大相撲秋場所は新横綱・照ノ富士が昇進場所優勝に向けて突き進む一方、もうひとりの横綱である白鵬は所属する宮城野部屋から新型コロナ感染者が出たことで休場となった。今年7月の名古屋場所では全勝で復活優勝したものの、36歳という年齢もあり現役生活は終盤を迎えていると言っていい。そうしたなか、引退後も協会に残るために必要とされる年寄名跡(年寄株)を巡っては、様々な因縁が渦巻いている。

 力士が現役引退後、親方として相撲協会に残るためには105ある年寄株のいずれかを取得しなければならない。元横綱は引退後5年間に限って現役名で協会に残れる特例があるが、その間に年寄株が用意できなければ退職となる。

「今年3月の春場所で引退した元横綱・鶴竜は現役名で協会に残っているが、年寄株の取得の算段を立てるのに苦労しているとされる。その一方で白鵬は、引退後は『間垣』株を襲名できる状態だとされます」(担当記者)

 今年1月場所の初場所中に雀荘や風俗店に通っていたことが発覚し、退職に追い込まれた先代の時津風親方(元前頭・時津海)が、新たに「時津風」を襲名して部屋を継ぐ元前頭・土佐豊と交換した名跡が「間垣」である。

「もともと白鵬は功績著しい元横綱にのみ認められる『一代年寄』になれば年寄株がなくても協会に残れると考えていたが、協会執行部らは否定的で、年寄株が喉から手が出るほど欲しい状態だった。ただ、『間垣』は300年の歴史を持つ伝統ある名跡ではあるものの、関係者の間で“呪われた株”とも囁かれており、そこには不満があるようだ。たしかに、『間垣』は襲名して定年まで勤めあげた親方がほとんどいない、ゲンが悪い年寄株ではある」(ベテラン記者)

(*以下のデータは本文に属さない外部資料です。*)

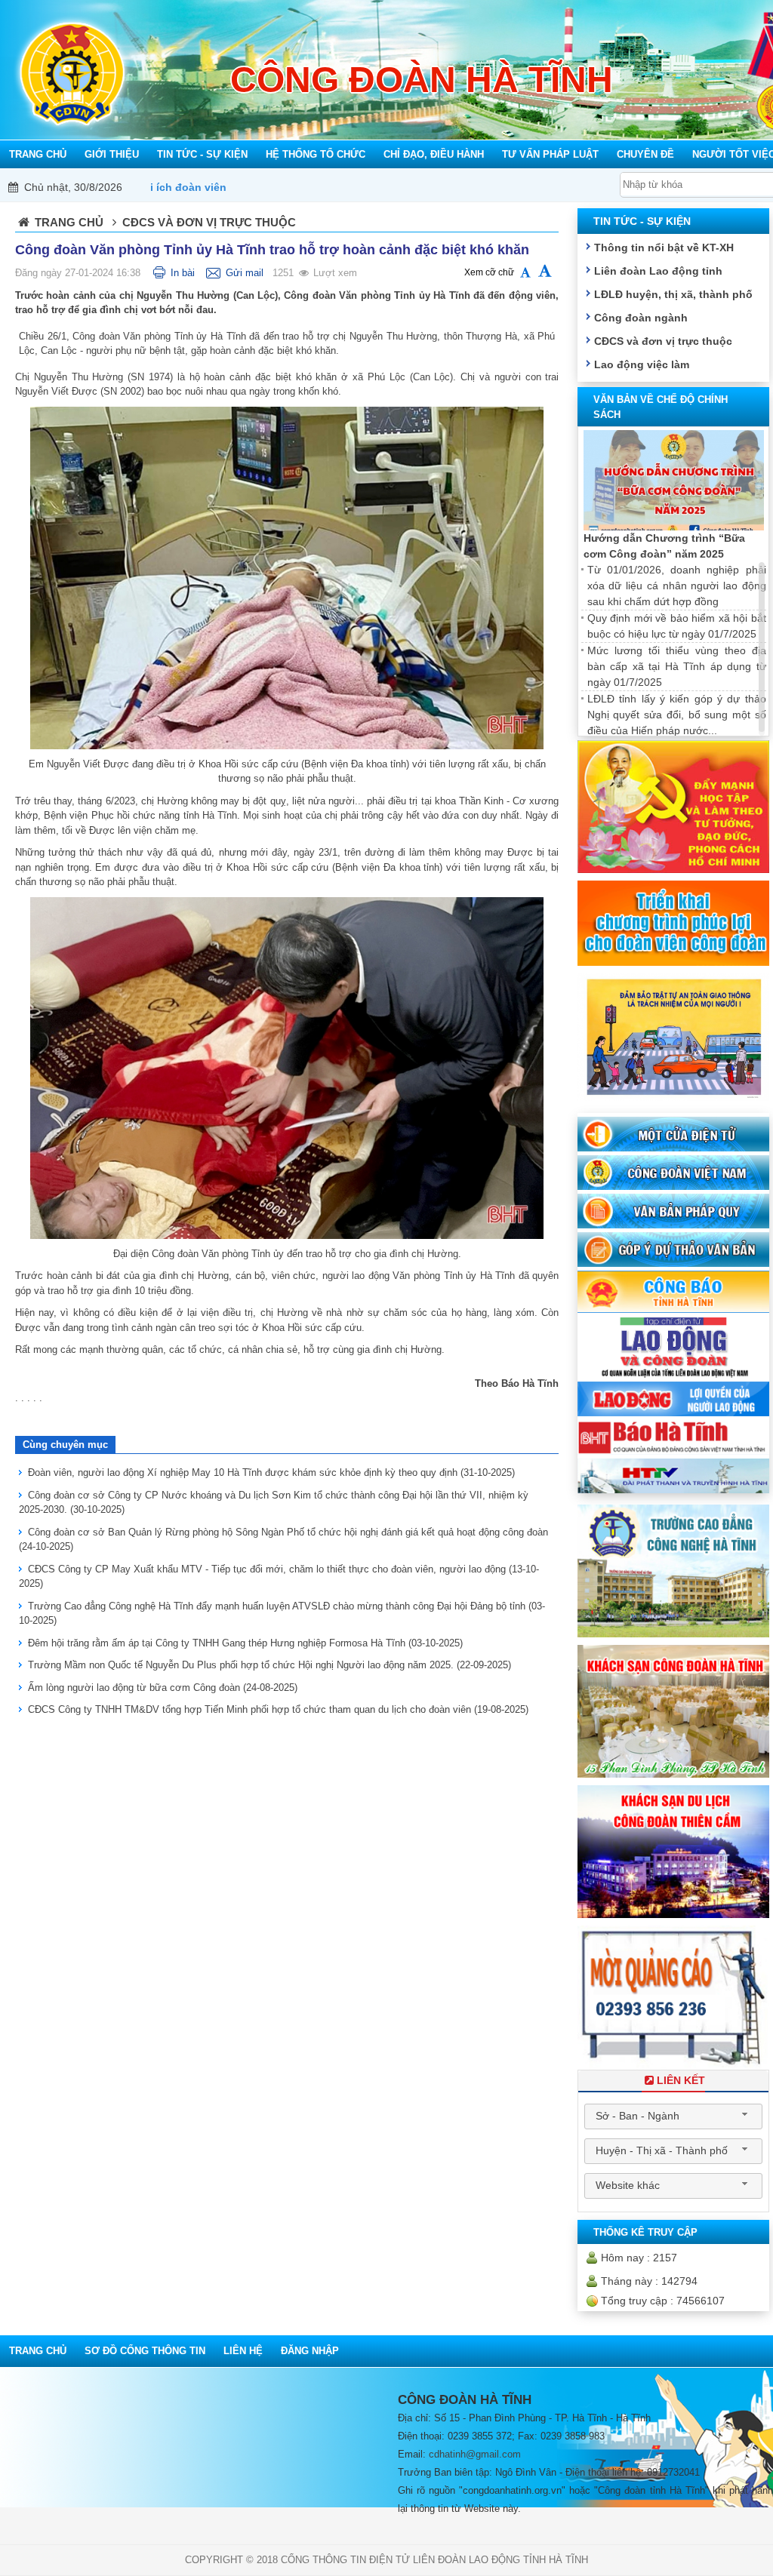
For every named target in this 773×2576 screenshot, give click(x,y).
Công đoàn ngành (641, 318)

 16代「間垣」の元小結・清水川は1959年に間垣部屋を創設したが、弟子に恵まれなかったうえに53歳で肝硬変のために亡くなった。17代の元関脇・荒勢は、元横綱・輪島が師匠の花籠部屋で部屋付き親方となったが、33歳の若さでタレントに転身。マルチタレントとして芸能界で活躍したものの、59歳の若さで急性心不全のために亡くなっている。そして18代を襲名したのが、元横綱・二代目若乃花だった。

「二代目若乃花は所属する二子山部屋の後継者として、現役中に二子山親方(元横綱・初代若乃花)の長女と結婚した。しかし、1年で離婚して銀座のホステスと再婚。二子山親方の逆鱗に触れて、引退後に襲名する年寄名跡を手に入れられずにいたが、荒勢の退職にあたって『間垣』を手に入れた」(協会関係者)

 1983年12月に間垣部屋を興した二代目若乃花は、若闘将、若ノ城、五城楼、大和、若ノ鵬などの関取を育てたが、夫人に先立たれると2007年に脳出血で入院。一命は取り留めたが、車椅子での生活を余儀なくされた。追い打ちを掛けるように2008年に部屋に所属するロシア国籍の若ノ鵬が大麻所持で逮捕されると、協会の理事を辞任。弟子集めもままならず、部屋閉鎖の危機を迎えた。

「若ノ鵬の解雇で外国人枠が空いたことで、2010年に入門してきたのがモンゴル出身の照ノ富士だった(当時の四股名は若三勝)。しかし、窮状は打開できず、結局、2013年3月に部屋は閉鎖。所属力士らは伊勢ヶ濱部屋に移籍となり、間垣親方もその部屋付き親方となった。ただ、すでに年寄名跡の権利を売却していたために、相撲協会の公益財団法人移行に伴う年寄名跡証書の提出できず、定年まで5年を残して60歳で退職に追い込まれた」(協会関係者)

 それ以降も、「間垣」を襲名した元力士の災難は続いた。19代「間垣」は日本へ帰化したモンゴル出身の元小結・時天空。現役中に悪性リンパ腫を患い、襲名からわずか半年後に37歳の若さで亡くなった。20代「間垣」を襲名したのは時津風部屋の元前頭・土佐豊だったが、前述の通り元前頭・時津海の不祥事による退職があり、名跡交換に至っている。

 今年7月の名古屋場所千秋楽の結びの一番で、全勝同士でぶつかった白鵬と照ノ富士の一番は、白鵬がなりふり構わず強烈なカチ上げや張り手を繰り出した末に勝利。小手投げを決めた後に雄叫びをあげてガッツポーズした白鵬には、「横綱の品格を欠いている」といった批判が集まった。この後も東西の横綱として因縁の勝負が続くとみられる2人だが、その先では、照ノ富士の“元師匠”を含め、どこか因縁めいたところのある年寄株を白鵬が襲名することになるのか。